◆ **Task objective**: Everything in the listing beneath must be transcribed exactly.
-------- Supplied records
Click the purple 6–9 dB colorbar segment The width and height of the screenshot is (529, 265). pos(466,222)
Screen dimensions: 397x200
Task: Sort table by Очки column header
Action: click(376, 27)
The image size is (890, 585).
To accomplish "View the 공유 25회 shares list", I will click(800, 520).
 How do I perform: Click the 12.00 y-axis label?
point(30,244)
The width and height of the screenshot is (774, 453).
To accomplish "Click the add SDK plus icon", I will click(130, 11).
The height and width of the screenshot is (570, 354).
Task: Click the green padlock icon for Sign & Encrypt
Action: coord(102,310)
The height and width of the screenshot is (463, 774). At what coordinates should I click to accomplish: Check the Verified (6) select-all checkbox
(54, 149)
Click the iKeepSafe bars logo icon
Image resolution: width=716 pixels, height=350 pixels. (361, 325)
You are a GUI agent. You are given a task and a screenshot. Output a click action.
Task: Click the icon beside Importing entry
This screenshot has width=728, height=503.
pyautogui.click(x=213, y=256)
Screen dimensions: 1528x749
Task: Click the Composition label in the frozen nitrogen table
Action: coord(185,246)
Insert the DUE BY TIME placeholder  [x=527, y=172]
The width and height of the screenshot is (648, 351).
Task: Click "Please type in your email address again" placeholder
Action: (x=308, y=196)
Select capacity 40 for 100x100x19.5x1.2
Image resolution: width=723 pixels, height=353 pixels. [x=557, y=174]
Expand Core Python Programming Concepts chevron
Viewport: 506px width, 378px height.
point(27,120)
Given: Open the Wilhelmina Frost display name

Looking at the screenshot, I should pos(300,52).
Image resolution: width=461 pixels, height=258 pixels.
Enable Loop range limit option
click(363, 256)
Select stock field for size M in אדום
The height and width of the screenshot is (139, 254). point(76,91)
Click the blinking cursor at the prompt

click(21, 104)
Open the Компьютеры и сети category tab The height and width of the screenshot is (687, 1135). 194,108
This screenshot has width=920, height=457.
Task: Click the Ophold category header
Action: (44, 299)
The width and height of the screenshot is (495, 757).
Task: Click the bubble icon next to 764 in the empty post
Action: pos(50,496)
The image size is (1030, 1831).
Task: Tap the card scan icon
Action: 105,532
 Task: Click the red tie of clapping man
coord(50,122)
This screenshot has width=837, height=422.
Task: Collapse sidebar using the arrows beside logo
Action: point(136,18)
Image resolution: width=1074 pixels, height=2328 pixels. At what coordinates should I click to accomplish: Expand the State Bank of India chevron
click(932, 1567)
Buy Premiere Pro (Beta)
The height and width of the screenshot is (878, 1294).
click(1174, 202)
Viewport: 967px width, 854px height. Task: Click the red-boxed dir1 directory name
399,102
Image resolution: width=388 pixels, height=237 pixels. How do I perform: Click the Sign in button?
----------------
◆ **Written answer**:
Click the purple 6–9 dB colorbar segment The width and height of the screenshot is (529, 265). pos(466,222)
Screen dimensions: 397x200
Task: Sort table by Очки column header
Action: click(376, 27)
The image size is (890, 585).
To accomplish "View the 공유 25회 shares list", I will click(800, 520).
 How do I perform: Click the 12.00 y-axis label?
point(30,244)
The width and height of the screenshot is (774, 453).
To accomplish "Click the add SDK plus icon", I will click(130, 11).
The height and width of the screenshot is (570, 354).
Task: Click the green padlock icon for Sign & Encrypt
Action: coord(102,310)
The height and width of the screenshot is (463, 774). At what coordinates should I click to accomplish: Check the Verified (6) select-all checkbox
(54, 149)
Click the iKeepSafe bars logo icon
Image resolution: width=716 pixels, height=350 pixels. (361, 325)
You are a GUI agent. You are given a task and a screenshot. Output a click action.
Task: Click the icon beside Importing entry
This screenshot has width=728, height=503.
pyautogui.click(x=213, y=256)
Screen dimensions: 1528x749
Task: Click the Composition label in the frozen nitrogen table
Action: coord(185,246)
Insert the DUE BY TIME placeholder  [x=527, y=172]
The width and height of the screenshot is (648, 351).
Task: Click "Please type in your email address again" placeholder
Action: (x=308, y=196)
Select capacity 40 for 100x100x19.5x1.2
Image resolution: width=723 pixels, height=353 pixels. [x=557, y=174]
Expand Core Python Programming Concepts chevron
Viewport: 506px width, 378px height.
point(27,120)
Given: Open the Wilhelmina Frost display name

Looking at the screenshot, I should pos(300,52).
Image resolution: width=461 pixels, height=258 pixels.
Enable Loop range limit option
click(363, 256)
Select stock field for size M in אדום
The height and width of the screenshot is (139, 254). point(76,91)
Click the blinking cursor at the prompt

click(21, 104)
Open the Компьютеры и сети category tab The height and width of the screenshot is (687, 1135). 194,108
This screenshot has width=920, height=457.
Task: Click the Ophold category header
Action: (44, 299)
The width and height of the screenshot is (495, 757).
Task: Click the bubble icon next to 764 in the empty post
Action: pos(50,496)
The image size is (1030, 1831).
Task: Tap the card scan icon
Action: 105,532
 Task: Click the red tie of clapping man
coord(50,122)
This screenshot has width=837, height=422.
Task: Collapse sidebar using the arrows beside logo
Action: point(136,18)
Image resolution: width=1074 pixels, height=2328 pixels. At what coordinates should I click to accomplish: Expand the State Bank of India chevron
click(932, 1567)
Buy Premiere Pro (Beta)
The height and width of the screenshot is (878, 1294).
click(1174, 202)
Viewport: 967px width, 854px height. Task: Click the red-boxed dir1 directory name
399,102
Image resolution: width=388 pixels, height=237 pixels. How do I perform: Click the Sign in button?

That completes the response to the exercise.